I can’t stop myself from going out because I feel like I needed more space to move around and more air to breathe, which is a selfish attitude because even breathing is a privilege in the time of COVID-19. Being able to walk in the city without fearing for your life is a privilege. And I was, and still am, lucky and privileged enough to be able to take up more space than my room.
For most of us, COVID-19 restrictions will eventually be over, but many chronically ill or immunocompromised people will remain homebound.
Meanwhile, some domestic violence survivors are locked in with their abusers with nowhere to go during lockdown. Some LGBTQ+ folks are stuck in places where they can’t be themselves, and many racialized people are encountering even more systemic and overt racism during COVID-19. The pandemic also brings extra distress to people going through homelessness and people who are disabled and experience difficulties accessing vital services.
The viral unequalizer in virtual spaces
Among other challenges, the pandemic has also made it necessary for us students to manage the spaces where we learn. A New York Times article contends that universities are incredible equalizers — under normal circumstances.
When we take our classes in the same lecture halls, hit the books in the same silent libraries, use the same reliable campus wi-fi, and write our midterms and exams in the same giant impersonal rooms, most of the socioeconomic disparities between us are barely noticeable.
Now, however, most of the spaces that are vital to our learning are off-limits, leaving students to take classes from their homes. You need a quiet space to concentrate on your lectures, but what if you share a tiny apartment with a teething baby, your wi-fi keeps cutting off, or you can’t afford wi-fi altogether so you rely on a faint signal from a nearby Tim Hortons? Your teaching assistant wants you to keep your camera on, but what if you don’t want others to see where you are?
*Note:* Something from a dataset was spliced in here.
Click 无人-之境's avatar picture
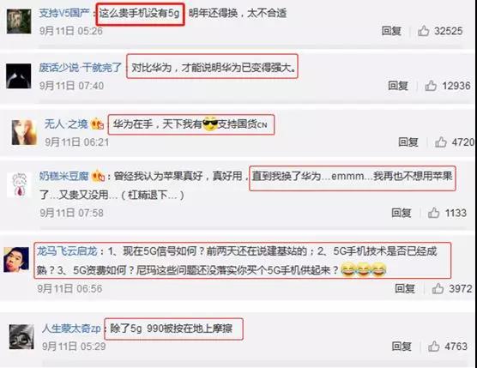 click(24, 133)
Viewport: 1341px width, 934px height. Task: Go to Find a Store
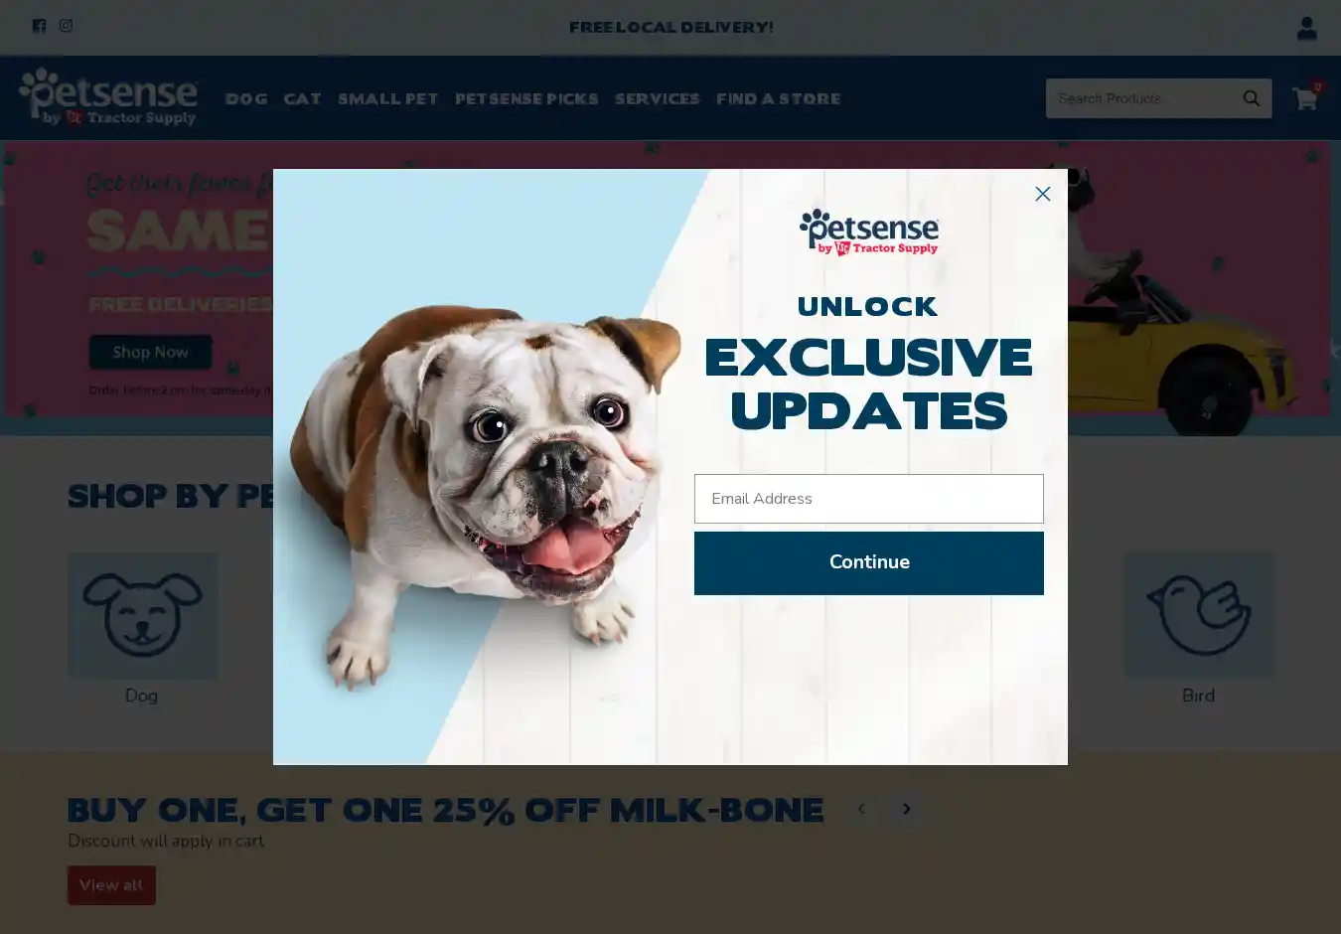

U of T students in Toronto can come and study on campus, even if their courses are online, which further isolates those studying from inaccessible spaces elsewhere. The pandemic creates yet another spatial divide that has not been present before.
Creating space for discomfort
We all have varying thresholds of discomfort, especially regarding social spaces, and we all set boundaries to protect ourselves, which is a vital skill. Yet sometimes, accepting the discomfort and learning to live with it is necessary for growth and learning, and sometimes, it is necessary for survival. So how do we decide when we shield ourselves from discomfort and when we sit through it to grow, like during a particularly painful stretching exercise?
Of course, with some types of discomfort, setting appropriate boundaries and disengaging are what help us grow. But some discomfort cannot be avoided. There are some uncomfortable truths and dilemmas we have to face with regard to COVID-19.
Yes, lockdowns aren’t fun and limit certain freedoms and privileges we’re used to, but they are necessary to protect others. The pandemic also raised many ethical questions to which there are no easy answers: questions of potentially triaging ventilators, our duties to others, resource allocation, and the intensifying digital divide.
We need to make space for that discomfort, be it by reflecting on how our actions contribute to the status quo or by acknowledging the devastating impact of the pandemic. First, let the discomfort sink in. Breathe through it. Take your time.
No one can single-handedly solve world hunger, create a COVID-19 vaccine, or stop the climate crisis, but we can all make a difference in our spaces. We can make our classrooms safe and accessible through advocacy and tackling difficult questions. And we can create spaces that bring comfort to ourselves and to others.